> [Written problem a] Copy the stretch of the passage on agent guardrails from "Guardrails are different" through "an enforced one.".

Guardrails are different from guidance. Guidance lives in the prompt and nudges. A guardrail lives outside the model’s reasoning, in code or config that is checked regardless of what the agent concluded. The rule of this lesson: anything you cannot afford to have the agent reinterpret must be a guardrail, not guidance.

Constraints as a committed file

The first move is to put the rules in a file in the repo, not in the prompt. Three benefits fall out immediately. The agent re-reads it at the start of every run, so the rules are present at decision time, not just at setup. Every change to the rules is a commit, so the history of how the limits evolved is visible and attributable. And because it is data, other code can read it and act on it, which is what turns a written rule into an enforced one.

Keep the shape boring and explicit. A constraint file has three jobs: define scope, define budget, and define the acceptance bar.

# constraints.yaml  (read at the start of every run)

scope:
  allow:
    - "src/**"            # feature code
    - "content/**"        # marketing and docs
  deny:
    - "src/app/api/**/checkout/**"   # never touch payments
    - ".github/workflows/**"          # never weaken the CI gate
    - "infra/**"                      # never touch deploy/secrets

budget:
  daily_eur_cap: 5.00     # hard stop, enforced from the usage ledger
  on_exceeded: stop       # do not continue, do not "just finish this"

acceptance:
  required_check: "Lint, test & build"   # a change is done only when this is green
  merge: pull_request_only               # protected branch, no direct pushes

That is the whole idea. Scope says where the agent may and may not act. Budget says how much it may spend before it has to stop. Acceptance says what “finished” means and how a change is allowed to land. Everything else in your setup is detail hung off these three.

Deny beats allow

The single most important rule in the file above is the ordering: a deny always wins over an allow. If a path is both inside an allowed glob and matched by a deny rule, it is denied. This sounds obvious until you watch an agent reason its way to “but editing the checkout is the cleanest fix here.” It might be right about the fix. It is still denied, because the cost of being wrong about payments once is far higher than the cost of routing that change through a human.

Design the deny list around blast radius, not likelihood. You are not listing things the agent is likely to do. You are listing the things that, done wrong even once, are expensive or irreversible: payments, deploy config, secrets, the CI gate itself, anything that sends email or money to real people. Deny those flatly. Let the agent be free everywhere else.

Review rule changes like code

There is a subtle failure waiting here. If the agent can freely edit the constraint file, the guardrail is fiction: it will eventually loosen its own scope to get unblocked. So the constraint file is itself in scope’s deny list for the worker, or it is governed by who is allowed to edit it, and any change to the rules goes through the same review as any other change. The rules drift only when a human signs off, never silently mid-run.

This is what “constraints as data” really buys you. The rules are versioned, attributable, diffable, and reviewable. You can answer, at any later date, exactly what the agent was allowed to do on the day it did something, because the answer is a commit.

> [Data extract]
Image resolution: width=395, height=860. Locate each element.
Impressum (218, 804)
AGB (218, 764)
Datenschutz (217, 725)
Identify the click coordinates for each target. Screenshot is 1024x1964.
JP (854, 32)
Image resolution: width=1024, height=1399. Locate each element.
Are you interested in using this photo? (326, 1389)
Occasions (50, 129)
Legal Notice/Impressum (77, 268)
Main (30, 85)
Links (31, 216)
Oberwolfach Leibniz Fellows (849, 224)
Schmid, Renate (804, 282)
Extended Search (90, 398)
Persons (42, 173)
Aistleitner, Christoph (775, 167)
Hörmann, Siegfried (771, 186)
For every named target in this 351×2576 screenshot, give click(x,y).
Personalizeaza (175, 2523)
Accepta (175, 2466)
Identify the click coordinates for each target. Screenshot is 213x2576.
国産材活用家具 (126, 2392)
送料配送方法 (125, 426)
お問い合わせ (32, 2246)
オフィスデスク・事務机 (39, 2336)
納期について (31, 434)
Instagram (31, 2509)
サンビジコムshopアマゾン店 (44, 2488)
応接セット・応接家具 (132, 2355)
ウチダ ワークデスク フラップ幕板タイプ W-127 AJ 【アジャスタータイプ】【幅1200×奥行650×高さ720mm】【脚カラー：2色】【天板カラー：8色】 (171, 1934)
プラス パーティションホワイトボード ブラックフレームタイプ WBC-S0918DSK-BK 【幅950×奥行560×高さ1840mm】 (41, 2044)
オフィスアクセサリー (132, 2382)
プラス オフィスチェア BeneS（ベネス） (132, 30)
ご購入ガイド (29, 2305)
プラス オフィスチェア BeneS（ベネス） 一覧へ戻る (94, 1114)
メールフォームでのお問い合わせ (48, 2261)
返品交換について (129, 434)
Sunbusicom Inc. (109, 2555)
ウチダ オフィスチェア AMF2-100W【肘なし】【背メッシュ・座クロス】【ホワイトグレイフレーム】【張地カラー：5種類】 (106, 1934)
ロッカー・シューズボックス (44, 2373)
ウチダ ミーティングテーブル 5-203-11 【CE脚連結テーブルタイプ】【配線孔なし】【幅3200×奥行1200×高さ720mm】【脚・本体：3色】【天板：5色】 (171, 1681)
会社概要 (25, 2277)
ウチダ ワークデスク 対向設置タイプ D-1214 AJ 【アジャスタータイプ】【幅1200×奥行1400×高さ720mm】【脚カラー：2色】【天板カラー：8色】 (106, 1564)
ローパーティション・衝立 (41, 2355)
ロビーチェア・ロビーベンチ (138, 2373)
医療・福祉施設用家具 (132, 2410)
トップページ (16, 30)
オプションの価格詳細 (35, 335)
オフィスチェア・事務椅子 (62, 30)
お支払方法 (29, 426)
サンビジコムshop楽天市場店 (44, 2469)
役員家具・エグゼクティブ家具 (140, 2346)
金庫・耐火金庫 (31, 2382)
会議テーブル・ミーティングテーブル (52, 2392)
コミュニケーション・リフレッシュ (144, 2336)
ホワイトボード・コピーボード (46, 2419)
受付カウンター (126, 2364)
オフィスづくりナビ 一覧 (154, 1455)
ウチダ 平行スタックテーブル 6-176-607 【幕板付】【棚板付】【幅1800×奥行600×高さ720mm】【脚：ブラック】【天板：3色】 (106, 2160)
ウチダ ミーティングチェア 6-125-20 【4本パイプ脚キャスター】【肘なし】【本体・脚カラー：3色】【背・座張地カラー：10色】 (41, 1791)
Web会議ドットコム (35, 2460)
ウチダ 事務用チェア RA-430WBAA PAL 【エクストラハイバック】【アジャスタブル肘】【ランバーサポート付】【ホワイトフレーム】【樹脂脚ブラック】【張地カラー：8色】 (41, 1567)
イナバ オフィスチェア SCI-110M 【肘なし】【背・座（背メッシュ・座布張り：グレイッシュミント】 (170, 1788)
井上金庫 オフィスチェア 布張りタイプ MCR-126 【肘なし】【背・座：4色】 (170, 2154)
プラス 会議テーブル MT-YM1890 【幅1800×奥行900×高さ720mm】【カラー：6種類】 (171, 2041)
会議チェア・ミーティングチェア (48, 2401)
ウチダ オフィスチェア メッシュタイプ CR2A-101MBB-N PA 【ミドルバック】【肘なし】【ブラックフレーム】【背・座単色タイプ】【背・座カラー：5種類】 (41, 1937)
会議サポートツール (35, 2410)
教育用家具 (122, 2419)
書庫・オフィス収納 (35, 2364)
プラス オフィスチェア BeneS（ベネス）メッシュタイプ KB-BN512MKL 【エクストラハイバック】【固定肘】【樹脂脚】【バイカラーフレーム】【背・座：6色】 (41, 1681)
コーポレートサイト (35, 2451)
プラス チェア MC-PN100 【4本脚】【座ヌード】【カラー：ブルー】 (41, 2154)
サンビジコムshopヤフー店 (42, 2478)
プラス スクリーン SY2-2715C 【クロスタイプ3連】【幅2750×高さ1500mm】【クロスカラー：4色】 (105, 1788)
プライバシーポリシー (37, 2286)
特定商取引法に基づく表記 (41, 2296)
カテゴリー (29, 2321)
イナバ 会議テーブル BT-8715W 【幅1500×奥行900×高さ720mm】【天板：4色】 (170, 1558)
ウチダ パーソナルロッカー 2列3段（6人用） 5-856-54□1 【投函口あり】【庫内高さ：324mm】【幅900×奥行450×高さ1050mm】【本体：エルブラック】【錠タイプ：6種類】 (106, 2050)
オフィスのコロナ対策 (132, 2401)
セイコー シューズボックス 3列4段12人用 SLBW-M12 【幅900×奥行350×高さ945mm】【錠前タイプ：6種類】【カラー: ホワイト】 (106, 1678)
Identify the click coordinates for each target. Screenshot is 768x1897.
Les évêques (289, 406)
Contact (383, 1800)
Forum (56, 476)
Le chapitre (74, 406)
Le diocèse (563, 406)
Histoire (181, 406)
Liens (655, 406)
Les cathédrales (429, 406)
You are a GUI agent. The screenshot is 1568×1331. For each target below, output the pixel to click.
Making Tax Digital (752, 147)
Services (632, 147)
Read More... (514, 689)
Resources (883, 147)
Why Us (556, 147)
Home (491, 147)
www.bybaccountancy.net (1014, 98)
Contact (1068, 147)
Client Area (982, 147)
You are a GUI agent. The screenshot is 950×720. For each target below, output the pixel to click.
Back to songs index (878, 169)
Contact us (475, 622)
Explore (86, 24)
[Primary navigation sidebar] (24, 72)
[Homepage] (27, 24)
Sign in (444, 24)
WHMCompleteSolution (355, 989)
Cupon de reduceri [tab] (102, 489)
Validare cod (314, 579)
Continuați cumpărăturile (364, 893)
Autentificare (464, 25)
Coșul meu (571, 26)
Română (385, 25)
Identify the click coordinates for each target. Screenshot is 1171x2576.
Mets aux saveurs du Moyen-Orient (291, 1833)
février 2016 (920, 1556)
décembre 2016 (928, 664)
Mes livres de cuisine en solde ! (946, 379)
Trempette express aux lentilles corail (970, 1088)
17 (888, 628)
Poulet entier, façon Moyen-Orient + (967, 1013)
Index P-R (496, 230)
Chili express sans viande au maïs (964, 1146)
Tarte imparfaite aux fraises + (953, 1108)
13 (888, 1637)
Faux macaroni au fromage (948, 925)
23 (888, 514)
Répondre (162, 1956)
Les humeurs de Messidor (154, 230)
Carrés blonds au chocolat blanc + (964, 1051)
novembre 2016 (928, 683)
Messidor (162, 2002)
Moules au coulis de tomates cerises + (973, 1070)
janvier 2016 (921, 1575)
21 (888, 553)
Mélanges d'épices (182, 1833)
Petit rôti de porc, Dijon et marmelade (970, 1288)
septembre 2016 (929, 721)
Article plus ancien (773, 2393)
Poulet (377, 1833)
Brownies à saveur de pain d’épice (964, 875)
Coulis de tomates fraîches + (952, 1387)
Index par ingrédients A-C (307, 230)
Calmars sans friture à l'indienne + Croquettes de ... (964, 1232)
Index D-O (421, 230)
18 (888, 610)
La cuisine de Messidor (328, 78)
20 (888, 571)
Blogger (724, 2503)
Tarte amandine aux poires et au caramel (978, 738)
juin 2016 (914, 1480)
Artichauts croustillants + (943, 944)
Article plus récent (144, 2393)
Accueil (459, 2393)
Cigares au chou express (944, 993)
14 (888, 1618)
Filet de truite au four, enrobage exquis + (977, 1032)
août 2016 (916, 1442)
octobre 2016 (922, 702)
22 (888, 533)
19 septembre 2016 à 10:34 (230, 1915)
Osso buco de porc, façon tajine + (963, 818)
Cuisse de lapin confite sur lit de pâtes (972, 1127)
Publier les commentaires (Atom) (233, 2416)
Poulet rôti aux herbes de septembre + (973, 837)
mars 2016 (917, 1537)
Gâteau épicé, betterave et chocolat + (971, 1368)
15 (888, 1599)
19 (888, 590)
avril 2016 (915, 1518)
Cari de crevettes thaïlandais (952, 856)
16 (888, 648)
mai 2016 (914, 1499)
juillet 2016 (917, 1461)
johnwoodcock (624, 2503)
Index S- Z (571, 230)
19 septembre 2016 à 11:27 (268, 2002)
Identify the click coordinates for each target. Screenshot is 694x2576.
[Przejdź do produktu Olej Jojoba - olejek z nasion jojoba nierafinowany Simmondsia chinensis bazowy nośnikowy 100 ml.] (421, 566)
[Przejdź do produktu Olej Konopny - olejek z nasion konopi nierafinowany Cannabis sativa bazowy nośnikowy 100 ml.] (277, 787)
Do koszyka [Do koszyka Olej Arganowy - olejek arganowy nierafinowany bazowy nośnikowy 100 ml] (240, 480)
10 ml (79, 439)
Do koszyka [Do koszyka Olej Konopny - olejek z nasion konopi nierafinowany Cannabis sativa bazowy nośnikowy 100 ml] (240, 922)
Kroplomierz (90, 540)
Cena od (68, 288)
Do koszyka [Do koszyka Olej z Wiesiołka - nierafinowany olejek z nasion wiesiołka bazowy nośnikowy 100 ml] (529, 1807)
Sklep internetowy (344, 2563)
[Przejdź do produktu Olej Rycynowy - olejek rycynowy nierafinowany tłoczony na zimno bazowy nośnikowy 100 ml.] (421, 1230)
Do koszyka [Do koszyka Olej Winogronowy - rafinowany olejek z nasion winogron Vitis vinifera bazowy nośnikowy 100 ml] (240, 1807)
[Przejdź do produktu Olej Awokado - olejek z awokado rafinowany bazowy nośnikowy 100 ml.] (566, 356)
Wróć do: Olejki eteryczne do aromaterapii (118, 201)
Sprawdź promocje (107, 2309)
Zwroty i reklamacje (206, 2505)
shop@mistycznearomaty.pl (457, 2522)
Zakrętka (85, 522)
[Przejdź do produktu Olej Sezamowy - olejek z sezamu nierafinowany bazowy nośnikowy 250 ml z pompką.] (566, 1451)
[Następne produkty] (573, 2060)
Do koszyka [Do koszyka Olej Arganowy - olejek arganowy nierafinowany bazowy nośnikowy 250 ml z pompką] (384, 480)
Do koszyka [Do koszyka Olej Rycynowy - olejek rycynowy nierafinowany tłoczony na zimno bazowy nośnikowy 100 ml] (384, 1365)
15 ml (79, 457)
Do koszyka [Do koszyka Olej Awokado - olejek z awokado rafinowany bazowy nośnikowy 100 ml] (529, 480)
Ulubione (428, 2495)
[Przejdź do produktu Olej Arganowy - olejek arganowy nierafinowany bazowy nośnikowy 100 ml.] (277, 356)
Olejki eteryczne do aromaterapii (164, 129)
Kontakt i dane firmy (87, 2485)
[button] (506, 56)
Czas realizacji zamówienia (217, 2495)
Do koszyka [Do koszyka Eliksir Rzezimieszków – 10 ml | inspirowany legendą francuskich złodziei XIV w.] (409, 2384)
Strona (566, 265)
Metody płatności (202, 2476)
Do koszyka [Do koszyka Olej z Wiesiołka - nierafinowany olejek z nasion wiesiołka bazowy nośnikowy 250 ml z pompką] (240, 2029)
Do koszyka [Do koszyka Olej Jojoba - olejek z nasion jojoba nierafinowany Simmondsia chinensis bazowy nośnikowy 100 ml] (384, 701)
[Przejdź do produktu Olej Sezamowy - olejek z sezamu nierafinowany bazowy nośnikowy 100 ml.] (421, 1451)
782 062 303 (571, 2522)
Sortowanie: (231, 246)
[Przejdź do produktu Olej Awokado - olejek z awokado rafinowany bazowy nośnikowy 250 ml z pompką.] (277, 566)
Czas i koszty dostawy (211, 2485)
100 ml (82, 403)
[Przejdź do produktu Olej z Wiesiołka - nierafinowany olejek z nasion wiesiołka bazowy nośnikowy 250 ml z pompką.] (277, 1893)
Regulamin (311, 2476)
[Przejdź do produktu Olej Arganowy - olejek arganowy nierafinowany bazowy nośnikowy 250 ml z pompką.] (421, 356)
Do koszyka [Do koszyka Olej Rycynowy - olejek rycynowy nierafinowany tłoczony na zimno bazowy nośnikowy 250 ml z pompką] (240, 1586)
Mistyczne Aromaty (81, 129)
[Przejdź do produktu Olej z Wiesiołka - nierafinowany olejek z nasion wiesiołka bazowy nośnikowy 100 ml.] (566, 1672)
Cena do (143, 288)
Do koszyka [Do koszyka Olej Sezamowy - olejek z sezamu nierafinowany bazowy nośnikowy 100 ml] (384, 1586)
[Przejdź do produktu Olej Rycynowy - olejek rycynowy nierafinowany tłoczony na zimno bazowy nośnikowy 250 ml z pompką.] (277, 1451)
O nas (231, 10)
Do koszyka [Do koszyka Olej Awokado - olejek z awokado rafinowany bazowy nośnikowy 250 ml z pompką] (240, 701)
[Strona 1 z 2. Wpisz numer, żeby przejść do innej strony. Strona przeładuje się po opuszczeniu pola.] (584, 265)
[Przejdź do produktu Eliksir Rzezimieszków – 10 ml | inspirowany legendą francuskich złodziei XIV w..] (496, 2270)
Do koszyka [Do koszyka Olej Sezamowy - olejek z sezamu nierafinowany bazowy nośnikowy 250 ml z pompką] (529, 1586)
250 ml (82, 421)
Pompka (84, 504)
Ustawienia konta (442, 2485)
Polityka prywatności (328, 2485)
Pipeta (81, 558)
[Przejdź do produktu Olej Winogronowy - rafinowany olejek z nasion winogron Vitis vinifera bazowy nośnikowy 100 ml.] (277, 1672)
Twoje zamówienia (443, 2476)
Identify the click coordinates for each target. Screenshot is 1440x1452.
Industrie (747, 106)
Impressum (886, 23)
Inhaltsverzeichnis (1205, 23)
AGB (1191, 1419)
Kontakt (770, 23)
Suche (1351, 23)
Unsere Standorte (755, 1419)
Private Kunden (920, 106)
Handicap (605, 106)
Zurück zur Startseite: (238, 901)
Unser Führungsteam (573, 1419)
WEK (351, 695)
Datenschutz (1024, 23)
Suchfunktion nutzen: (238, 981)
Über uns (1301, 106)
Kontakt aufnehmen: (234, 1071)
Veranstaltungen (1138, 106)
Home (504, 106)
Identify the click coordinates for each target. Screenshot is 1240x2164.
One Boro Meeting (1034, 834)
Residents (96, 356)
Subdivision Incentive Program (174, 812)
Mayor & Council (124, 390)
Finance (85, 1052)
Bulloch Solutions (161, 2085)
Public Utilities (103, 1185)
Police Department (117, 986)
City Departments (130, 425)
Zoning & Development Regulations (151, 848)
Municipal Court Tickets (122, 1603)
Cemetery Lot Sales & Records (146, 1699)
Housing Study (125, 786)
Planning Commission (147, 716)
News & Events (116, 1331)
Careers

> [Written problem b] Update the stretch of entries from the line containing "セイコー シューズボックス 3列4段12人用" through the line containing "Client Area (982, 147)" so that "Contact" becomes "Contact Us", leaving everything else unchanged. Output only those lines.

> [Correct answer a]
Guardrails are different from guidance. Guidance lives in the prompt and nudges. A guardrail lives outside the model’s reasoning, in code or config that is checked regardless of what the agent concluded. The rule of this lesson: anything you cannot afford to have the agent reinterpret must be a guardrail, not guidance.

Constraints as a committed file

The first move is to put the rules in a file in the repo, not in the prompt. Three benefits fall out immediately. The agent re-reads it at the start of every run, so the rules are present at decision time, not just at setup. Every change to the rules is a commit, so the history of how the limits evolved is visible and attributable. And because it is data, other code can read it and act on it, which is what turns a written rule into an enforced one.

> [Correct answer b]
セイコー シューズボックス 3列4段12人用 SLBW-M12 【幅900×奥行350×高さ945mm】【錠前タイプ：6種類】【カラー: ホワイト】 (106, 1678)
Identify the click coordinates for each target. Screenshot is 768x1897.
Les évêques (289, 406)
Contact Us (383, 1800)
Forum (56, 476)
Le chapitre (74, 406)
Le diocèse (563, 406)
Histoire (181, 406)
Liens (655, 406)
Les cathédrales (429, 406)
You are a GUI agent. The screenshot is 1568×1331. For each target below, output the pixel to click.
Making Tax Digital (752, 147)
Services (632, 147)
Read More... (514, 689)
Resources (883, 147)
Why Us (556, 147)
Home (491, 147)
www.bybaccountancy.net (1014, 98)
Contact Us (1068, 147)
Client Area (982, 147)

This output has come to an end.